To drain the apical sections of the upper lobes of the lungs, the nurse should place the client in which position?

high-Fowler's position Explanation: Postural drainage makes use of gravity to drain secretions from the lungs from smaller pulmonary branches into larger ones, where they can be removed by coughing. High-Fowler's position is used to drain the apical sections of the upper lobes of the lungs. Placing the client lying on the left side with a pillow under the chest wall helps to drain the right lobe of the lung. Placing the client in a side-lying position, half on the abdomen and half on the side, right and left, helps to drain the posterior sections of the upper lobes of the lungs. Trendelenburg position assists in draining the lower lobes of the lungs.

A nurse is assigned to care for a client admitted to the health care facility with the diagnosis of atelectasis. When interviewing the client, the nurse would anticipate a history of:

pneumonia. Explanation: Pneumonia, which causes the lungs to swell and stiffen, can lead to atelectasis. Stiffer lungs tend to collapse, and their alveoli also collapse. Consequently, the amount of space available for gas exchange in the lungs decreases. Croup, asthma, and alcohol use do not lead to atelectasis. Croup, which is common young children, is a condition that obstructs upper airways by swelling the throat tissues. Asthma causes the small airways to become inflamed and narrowed. Alcohol use depresses the central respiratory center.

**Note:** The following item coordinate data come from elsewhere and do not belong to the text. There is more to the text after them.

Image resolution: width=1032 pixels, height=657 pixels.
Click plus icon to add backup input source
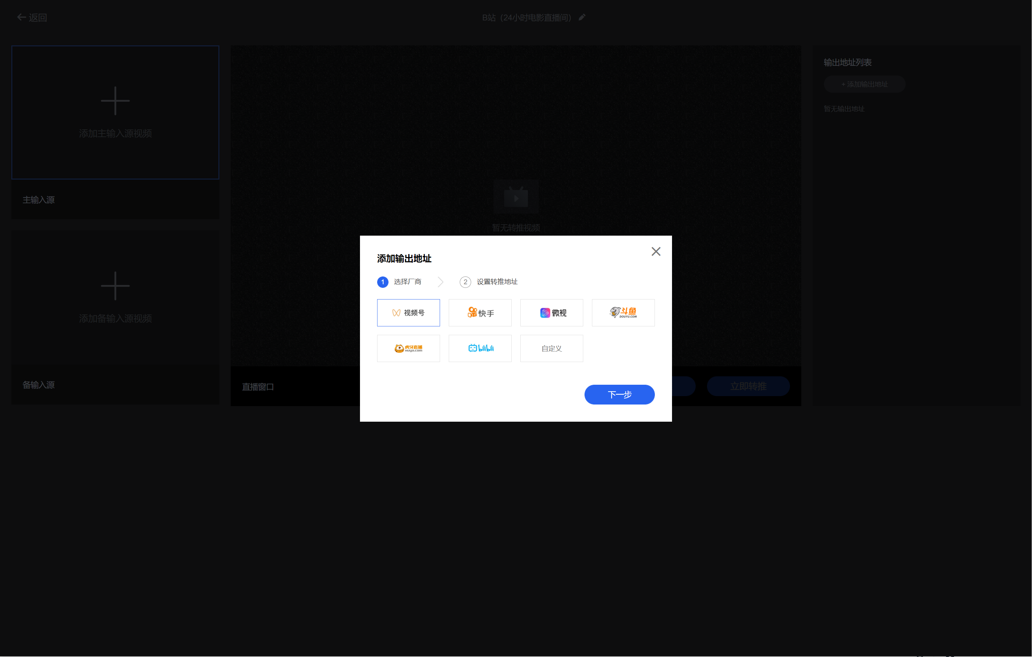pos(115,286)
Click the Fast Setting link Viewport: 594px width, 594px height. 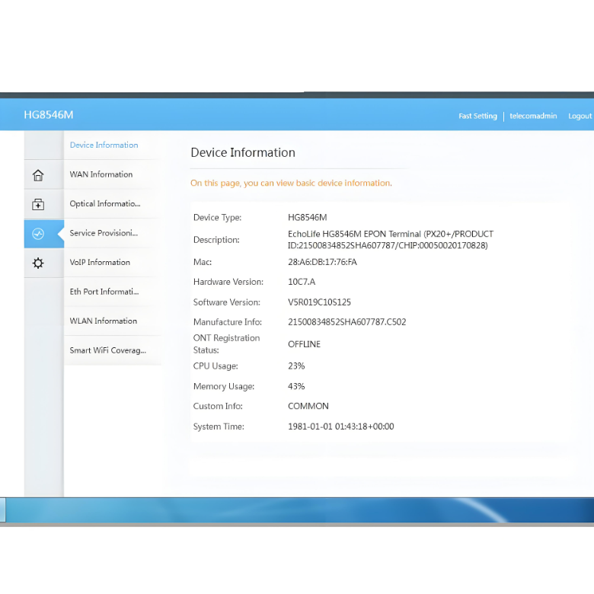477,116
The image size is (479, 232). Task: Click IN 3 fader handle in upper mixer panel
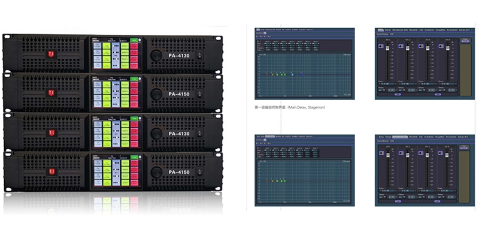pyautogui.click(x=428, y=49)
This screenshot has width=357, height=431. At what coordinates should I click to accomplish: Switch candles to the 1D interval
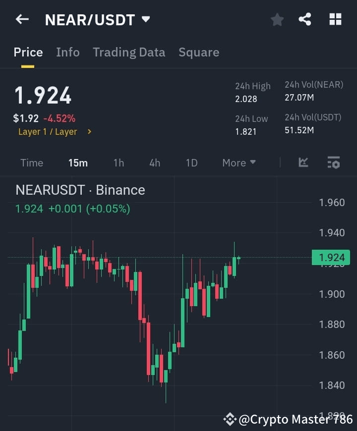tap(191, 162)
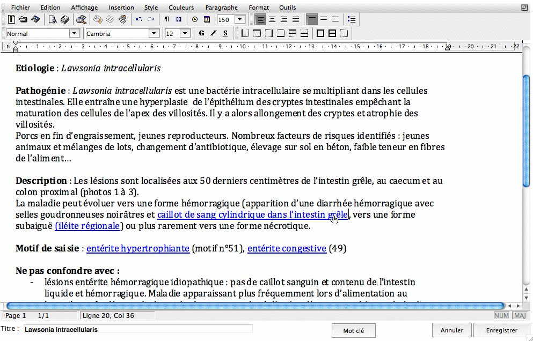Click the bullet list icon
This screenshot has width=533, height=341.
point(352,20)
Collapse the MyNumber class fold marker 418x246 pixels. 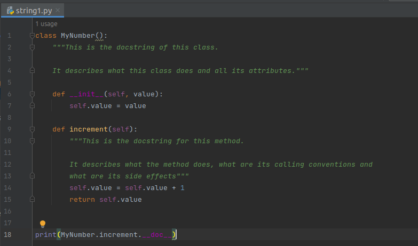pos(32,35)
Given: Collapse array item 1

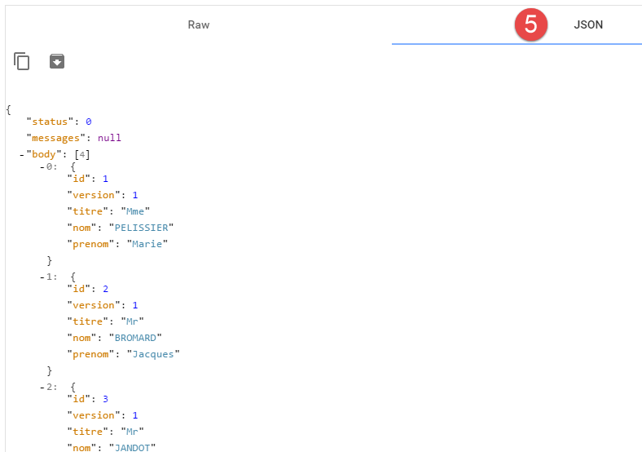Looking at the screenshot, I should (42, 277).
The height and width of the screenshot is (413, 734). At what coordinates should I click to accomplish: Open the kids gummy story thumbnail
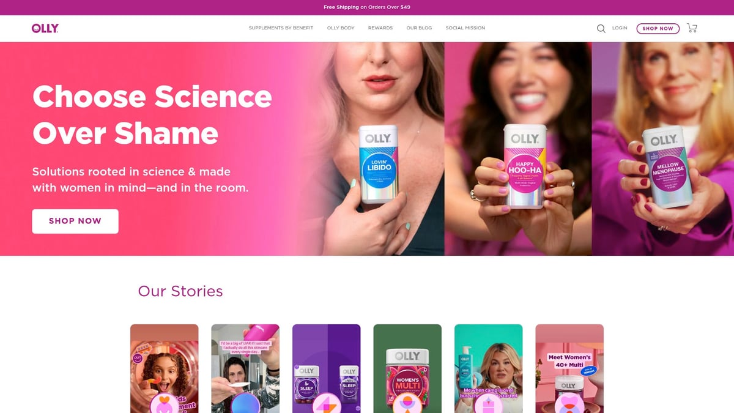165,368
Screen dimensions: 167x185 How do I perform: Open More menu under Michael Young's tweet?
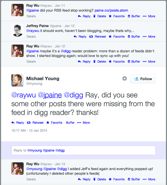(84, 123)
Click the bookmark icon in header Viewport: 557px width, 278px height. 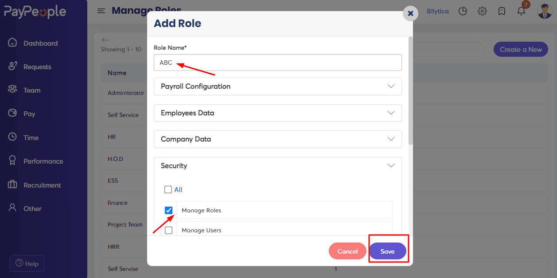tap(502, 11)
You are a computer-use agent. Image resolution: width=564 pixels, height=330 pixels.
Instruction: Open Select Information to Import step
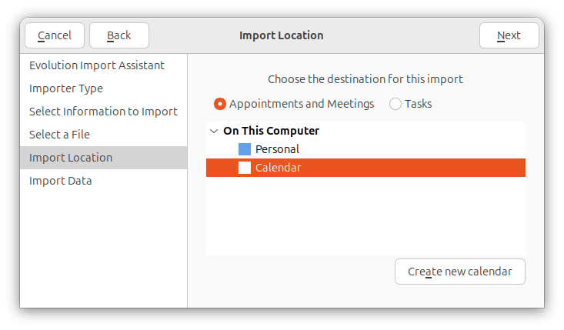(104, 112)
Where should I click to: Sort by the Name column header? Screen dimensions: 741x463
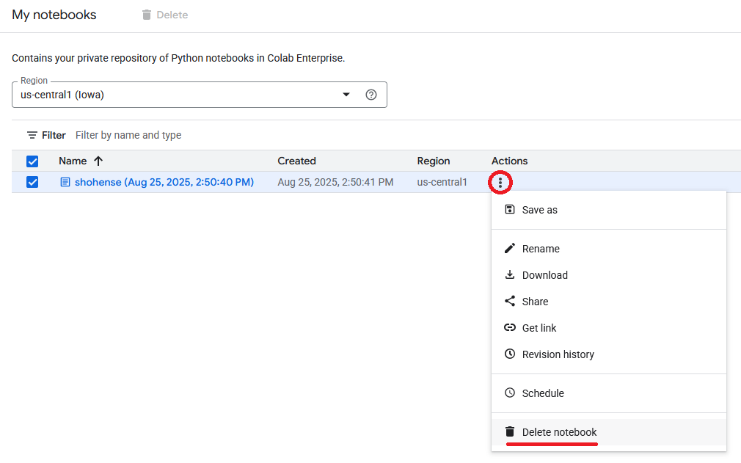pos(73,161)
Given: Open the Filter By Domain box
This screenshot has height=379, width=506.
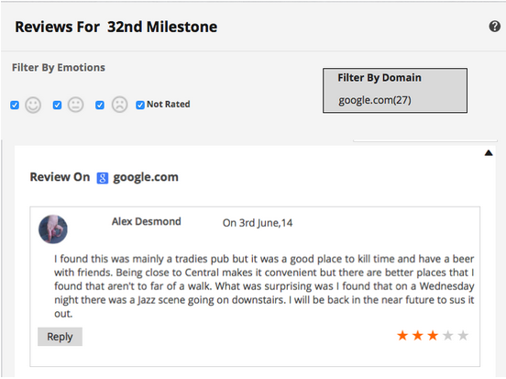Looking at the screenshot, I should (x=395, y=91).

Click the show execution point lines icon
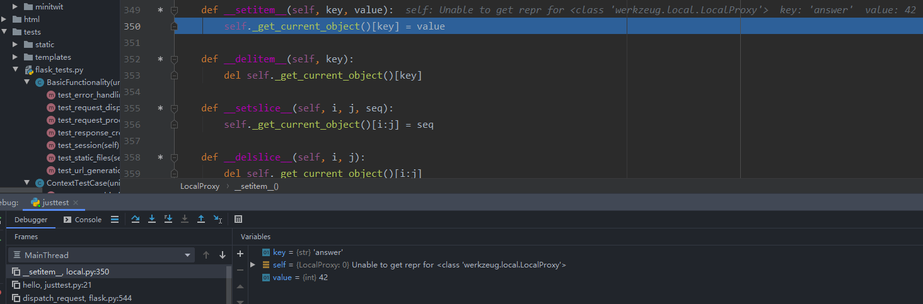point(114,220)
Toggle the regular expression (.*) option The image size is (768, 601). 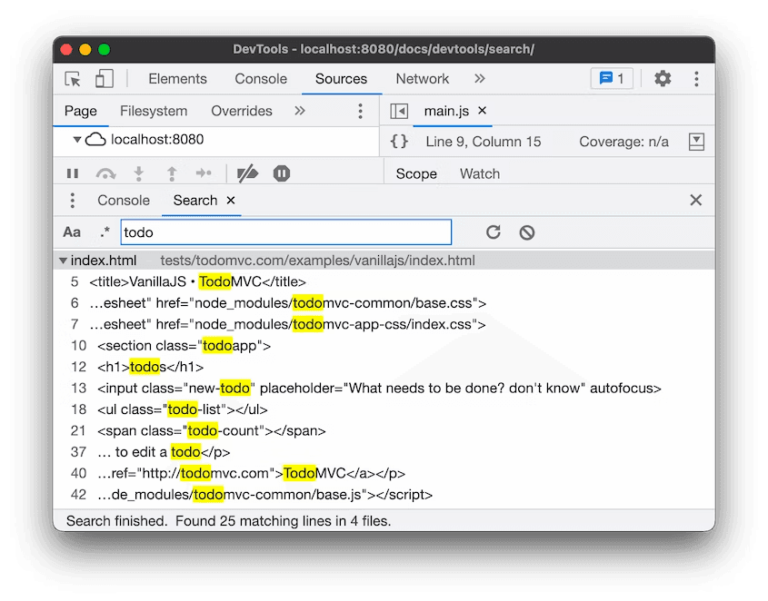point(105,232)
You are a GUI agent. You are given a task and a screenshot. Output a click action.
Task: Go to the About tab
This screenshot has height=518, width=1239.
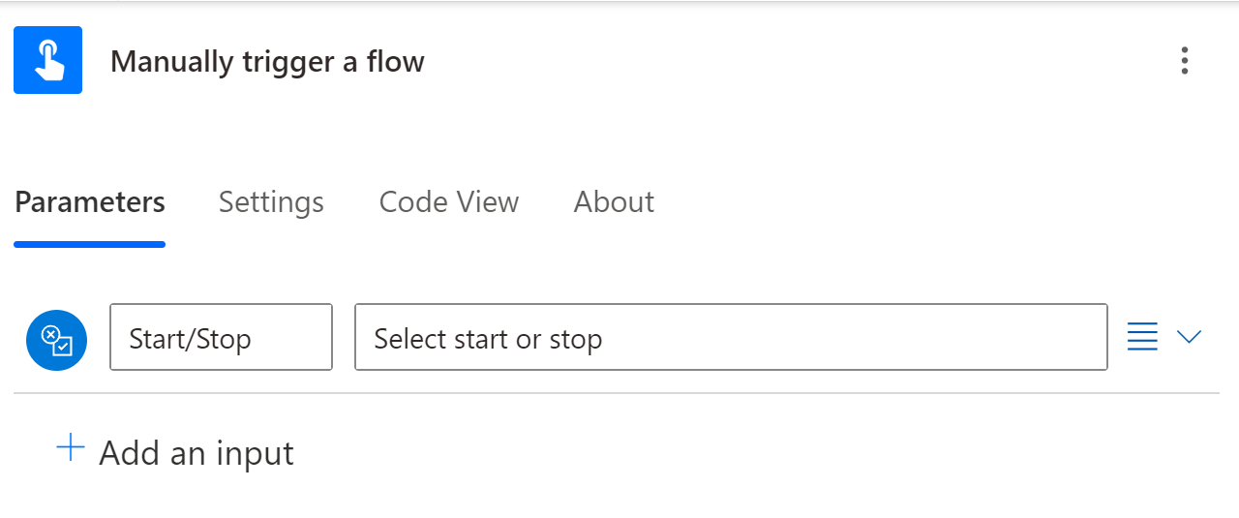coord(614,201)
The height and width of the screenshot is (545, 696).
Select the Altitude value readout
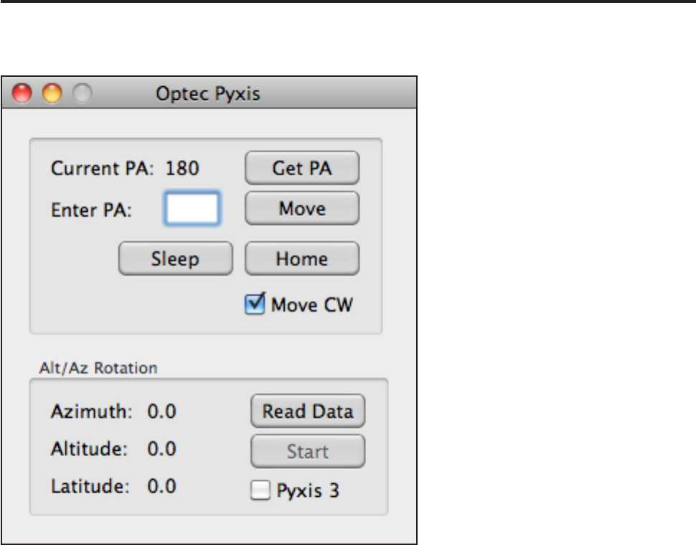[x=162, y=449]
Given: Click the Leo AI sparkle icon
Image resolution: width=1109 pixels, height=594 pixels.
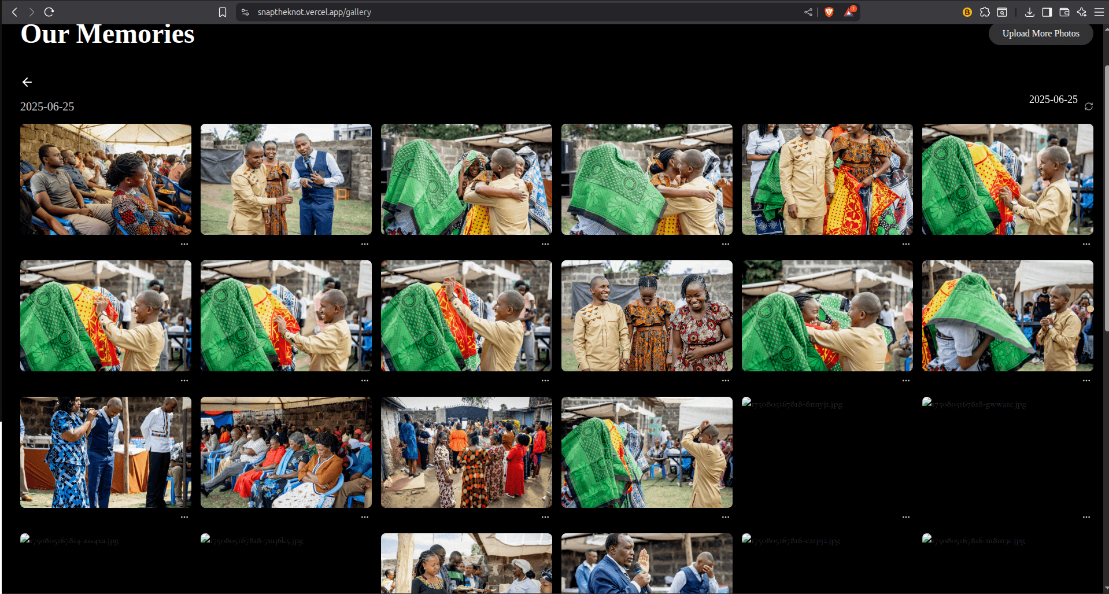Looking at the screenshot, I should [x=1081, y=12].
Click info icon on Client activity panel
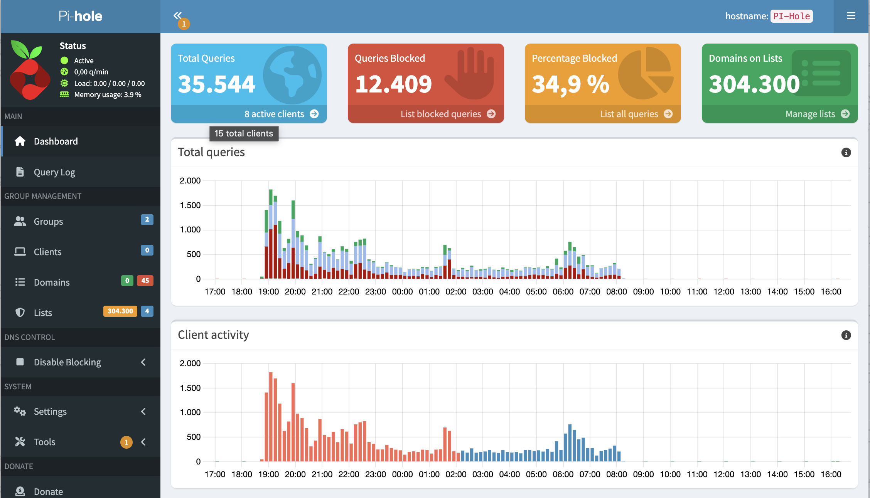Screen dimensions: 870x498 (x=846, y=335)
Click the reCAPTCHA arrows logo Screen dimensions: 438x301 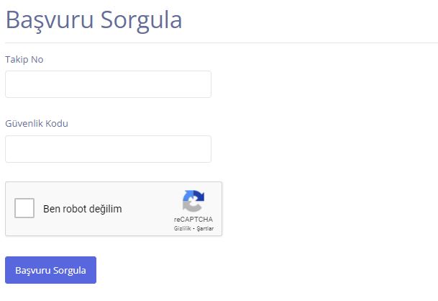193,202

What structural changes to the respiratory system should a nurse observe when caring for older adults?

respiratory muscles become weaker Explanation: One of the structural changes affecting the respiratory system that a nurse should observe in an older adult is respiratory muscles becoming weaker. The nurse should also observe other structural changes: the chest wall becomes stiffer as a result of calcification of the intercostals cartilage, kyphoscoliosis, and arthritic changes to costovertebral joints; the ribs and vertebrae lose calcium; the lungs become smaller and less elastic; alveoli enlarge; and alveolar walls become thinner. Diminished coughing and gag reflexes, increased use of accessory muscles for breathing, and increased mouth breathing and snoring are functional changes to the respiratory system in older adults.